The text as printed has Gonlin, Gonglin, without i-affection. Either Tolkien forgot to put the diaeresis or it is a typo; Tolkien also wrote Goenlin and Goenglin which is a different way of writing Gönlin and Gönglin; cf. the German name Göring, also written Goering.
In one of the manuscript which should have formed the fourth complementary volume to The Lord of the Rings Tolkien wrote: “Gondolin. This is obviously neither Sindarin, nor Noldorin {= dialect of Quenya, not the Welsh style tongue}. Since it was founded by Turgon quite early its name was Quenya, and the high or state language of Gondolin remained Quenya, Ondolinde/Ondolin. But the population of Gondolin (being largely drawn from Nivrost) was at least half of Sindarin origin, and the daily language of the city was Sindarin. This differed from the standard (of Doriath): (a) in having western and some northern elements, and (b) in incorporating a good many Noldorin-Quenya words in more or less Sindarized forms. Thus the city was usually called Gondolin < Q. Ondolin(de), with simple replacement of g- (archaic S gond > gonn 'a rock', Q ondo), not **Goenlin or **Goenglin.”
Tolkien added a new explanation in Quenta Silmarillion expanding the brief ‘Hidden Rock’: “Or so its name was afterwards known and interpreted; but its ancient form and meaning are in doubt. It is said that the name was given first in Quenya (for that language was spoken in Turgon's house), and was Ondolinde, the “Rock of the Music of Water”, for there were fountains upon the hill. But the people (who spoke only the Sindarin tongue) altered this name to Gondolin and interpreted it to mean “Hidden Rock”: Gond dolen in their own speech.” The word dolen was carried on from Noldorin(-Welsh) to Sindarin without any change. The meaning “water and music” is repeated almost as in the Book of Lost Tales but with a completely different origin.

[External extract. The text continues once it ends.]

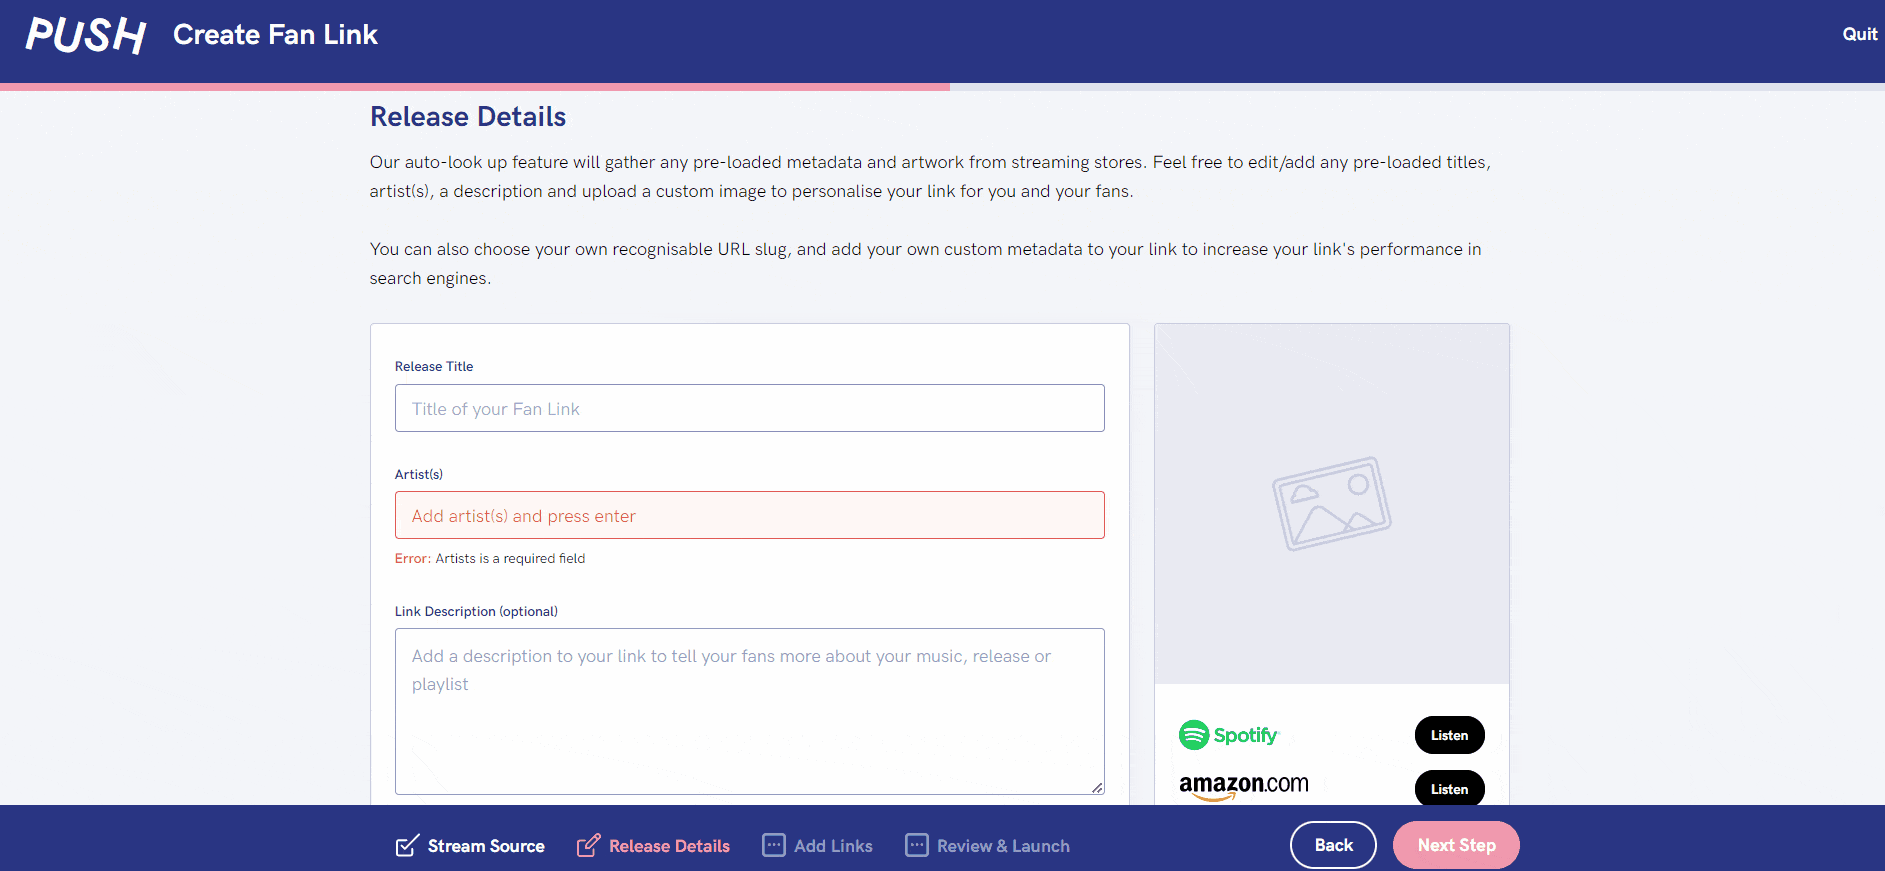Viewport: 1885px width, 871px height.
Task: Focus the Release Title input field
Action: tap(749, 408)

In c.1969 Tolkien wrote: “Though for most of its people {Quenya} had become a language of books, and as the other Ñoldor they used Sindarin in daily speech. In this way there arose several blended forms, belonging strictly to neither language. Indeed, the name of the great city of Turgon by which it was best known in legend, Gondolin(d) > is an example. It was given by Turgon in Quenya Ondolindë, but generally its people turned it towards Sindarin, in which Eldarin *gon, *gondō ‘stone, rock’ had retained the g- lost in Quenya”.
The new etymology was now complete and fitted the new internal story of the Eldar and their tongues.